Friday 21 June 2019


                     COWARDICE                        

If yyou click your mouse on words that are underlined, you will get more info.

Cowardice is a trait wherein fear and excessive self-concern overrides doing or saying what is right, good, and of help to others or oneself and in a time of need—it is the opposite of courage. As a label, "cowardice" indicates a failure of character in the face of a challenge. One who succumbs to cowardice is known as a coward. Many military codes of justice proscribe cowardice in that is a crime punishable by death. During the First World War, being a coward in the face of the enemy  was punishable by being shot by a firing squad. Many soldiers in that War were shot for cowardice.

In the Second World War, the only American soldier that was shot for cowardice was the shooting of a soldier named Edward Donald Slovik (born February 18, 1920  and who died on  January 31, 1945) was a United States Army soldier during the Second World War. He was the only American soldier to be executed for desertion since the American Civil War. Although over 21,000 American soldiers were given varying sentences for desertion during World War II, including forty-nine death sentences, Slovik's death sentence was the only one that was carried out.

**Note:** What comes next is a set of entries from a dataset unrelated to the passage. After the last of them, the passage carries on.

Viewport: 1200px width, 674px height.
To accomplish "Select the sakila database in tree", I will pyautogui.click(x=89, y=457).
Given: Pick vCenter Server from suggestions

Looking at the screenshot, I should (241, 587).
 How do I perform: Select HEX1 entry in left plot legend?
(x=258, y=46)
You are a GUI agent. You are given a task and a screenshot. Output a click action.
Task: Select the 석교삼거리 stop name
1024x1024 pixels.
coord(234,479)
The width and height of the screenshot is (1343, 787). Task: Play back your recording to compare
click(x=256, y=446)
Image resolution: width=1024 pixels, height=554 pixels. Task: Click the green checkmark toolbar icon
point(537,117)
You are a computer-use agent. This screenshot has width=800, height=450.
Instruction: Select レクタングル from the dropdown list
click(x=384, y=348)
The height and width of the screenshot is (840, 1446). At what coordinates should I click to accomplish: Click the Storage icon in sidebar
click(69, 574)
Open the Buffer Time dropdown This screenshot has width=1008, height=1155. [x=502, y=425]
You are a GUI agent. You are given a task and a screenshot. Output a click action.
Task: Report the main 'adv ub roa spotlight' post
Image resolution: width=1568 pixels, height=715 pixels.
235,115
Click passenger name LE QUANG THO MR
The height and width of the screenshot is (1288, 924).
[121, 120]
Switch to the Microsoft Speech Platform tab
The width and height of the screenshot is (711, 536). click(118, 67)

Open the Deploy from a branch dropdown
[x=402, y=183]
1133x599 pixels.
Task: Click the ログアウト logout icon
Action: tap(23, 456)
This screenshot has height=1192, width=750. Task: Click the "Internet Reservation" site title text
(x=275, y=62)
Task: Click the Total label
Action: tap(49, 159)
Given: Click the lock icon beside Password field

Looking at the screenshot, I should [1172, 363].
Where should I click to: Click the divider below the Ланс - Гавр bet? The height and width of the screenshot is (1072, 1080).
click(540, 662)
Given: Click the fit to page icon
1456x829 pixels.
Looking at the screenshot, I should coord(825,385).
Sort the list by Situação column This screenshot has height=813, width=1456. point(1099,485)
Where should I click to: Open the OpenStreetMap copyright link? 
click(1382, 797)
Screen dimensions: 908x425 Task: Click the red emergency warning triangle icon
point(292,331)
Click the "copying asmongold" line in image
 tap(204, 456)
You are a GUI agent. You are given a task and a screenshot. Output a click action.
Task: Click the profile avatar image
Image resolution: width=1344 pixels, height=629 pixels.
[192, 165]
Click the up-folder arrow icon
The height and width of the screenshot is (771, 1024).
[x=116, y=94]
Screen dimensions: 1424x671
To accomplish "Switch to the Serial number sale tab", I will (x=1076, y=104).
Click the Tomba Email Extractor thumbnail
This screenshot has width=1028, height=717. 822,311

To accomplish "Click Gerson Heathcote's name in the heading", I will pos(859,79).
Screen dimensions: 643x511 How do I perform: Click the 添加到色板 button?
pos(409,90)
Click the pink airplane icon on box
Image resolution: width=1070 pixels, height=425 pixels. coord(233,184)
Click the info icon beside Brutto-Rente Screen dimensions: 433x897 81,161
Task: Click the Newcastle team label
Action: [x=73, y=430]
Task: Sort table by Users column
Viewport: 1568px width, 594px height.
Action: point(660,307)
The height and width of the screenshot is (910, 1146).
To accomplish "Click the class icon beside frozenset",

Cowardice is the “misbehavior motivated by fear,” according to Article 99 of the American Uniform Code of Military Justice, which governs military conduct in the presence of the enemy. The article notes that fear is natural when going into battle when it specifies that any member of the armed forces who becomes frightened and refuses to obey orders or abandons his duty when foes lurk nearby can face death or other punishments.

It is a natural trait in all of us to be frightened if we are seriously at risk of being killed or alternatively, seriously injured.   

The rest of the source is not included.